[Exercise prompt] Line by line, transcribe the records exactly.

[Records]
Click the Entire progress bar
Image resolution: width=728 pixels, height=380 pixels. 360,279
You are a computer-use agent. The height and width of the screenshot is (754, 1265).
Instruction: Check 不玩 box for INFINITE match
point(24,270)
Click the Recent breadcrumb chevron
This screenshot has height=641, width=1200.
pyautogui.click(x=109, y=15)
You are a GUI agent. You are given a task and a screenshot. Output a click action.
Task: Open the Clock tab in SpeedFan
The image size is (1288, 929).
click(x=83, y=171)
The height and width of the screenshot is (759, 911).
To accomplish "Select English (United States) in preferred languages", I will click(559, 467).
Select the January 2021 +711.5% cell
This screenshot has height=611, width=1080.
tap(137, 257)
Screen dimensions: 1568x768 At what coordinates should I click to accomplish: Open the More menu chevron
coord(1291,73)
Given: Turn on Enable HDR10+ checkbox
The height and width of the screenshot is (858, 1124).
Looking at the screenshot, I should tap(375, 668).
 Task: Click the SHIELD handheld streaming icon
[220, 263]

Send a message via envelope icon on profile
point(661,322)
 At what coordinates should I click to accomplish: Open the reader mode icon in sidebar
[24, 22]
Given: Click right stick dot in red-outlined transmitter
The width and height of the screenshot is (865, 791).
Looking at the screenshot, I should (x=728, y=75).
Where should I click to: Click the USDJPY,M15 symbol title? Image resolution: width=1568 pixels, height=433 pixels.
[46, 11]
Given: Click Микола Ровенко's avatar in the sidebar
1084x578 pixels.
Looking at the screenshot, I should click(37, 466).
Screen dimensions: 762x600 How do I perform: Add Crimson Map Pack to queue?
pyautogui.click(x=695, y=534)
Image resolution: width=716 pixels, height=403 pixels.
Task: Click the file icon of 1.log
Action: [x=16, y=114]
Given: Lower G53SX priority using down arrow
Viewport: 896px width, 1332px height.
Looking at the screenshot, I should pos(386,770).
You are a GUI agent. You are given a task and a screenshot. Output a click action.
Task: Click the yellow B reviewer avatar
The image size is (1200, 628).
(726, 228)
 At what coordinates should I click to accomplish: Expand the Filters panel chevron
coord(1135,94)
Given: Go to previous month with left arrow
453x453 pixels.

[Answer to this task]
Click the Entire progress bar
Image resolution: width=728 pixels, height=380 pixels. 360,279
You are a computer-use agent. The height and width of the screenshot is (754, 1265).
Instruction: Check 不玩 box for INFINITE match
point(24,270)
Click the Recent breadcrumb chevron
This screenshot has height=641, width=1200.
pyautogui.click(x=109, y=15)
You are a GUI agent. You are given a task and a screenshot. Output a click action.
Task: Open the Clock tab in SpeedFan
The image size is (1288, 929).
click(x=83, y=171)
The height and width of the screenshot is (759, 911).
To accomplish "Select English (United States) in preferred languages", I will click(559, 467).
Select the January 2021 +711.5% cell
This screenshot has height=611, width=1080.
tap(137, 257)
Screen dimensions: 1568x768 At what coordinates should I click to accomplish: Open the More menu chevron
coord(1291,73)
Given: Turn on Enable HDR10+ checkbox
The height and width of the screenshot is (858, 1124).
Looking at the screenshot, I should tap(375, 668).
 Task: Click the SHIELD handheld streaming icon
[220, 263]

Send a message via envelope icon on profile
point(661,322)
 At what coordinates should I click to accomplish: Open the reader mode icon in sidebar
[24, 22]
Given: Click right stick dot in red-outlined transmitter
The width and height of the screenshot is (865, 791).
Looking at the screenshot, I should (x=728, y=75).
Where should I click to: Click the USDJPY,M15 symbol title? Image resolution: width=1568 pixels, height=433 pixels.
[46, 11]
Given: Click Микола Ровенко's avatar in the sidebar
1084x578 pixels.
Looking at the screenshot, I should click(37, 466).
Screen dimensions: 762x600 How do I perform: Add Crimson Map Pack to queue?
pyautogui.click(x=695, y=534)
Image resolution: width=716 pixels, height=403 pixels.
Task: Click the file icon of 1.log
Action: [x=16, y=114]
Given: Lower G53SX priority using down arrow
Viewport: 896px width, 1332px height.
Looking at the screenshot, I should pos(386,770).
You are a GUI agent. You are given a task and a screenshot. Output a click action.
Task: Click the yellow B reviewer avatar
The image size is (1200, 628).
(726, 228)
 At what coordinates should I click to accomplish: Expand the Filters panel chevron
coord(1135,94)
Given: Go to previous month with left arrow
453x453 pixels.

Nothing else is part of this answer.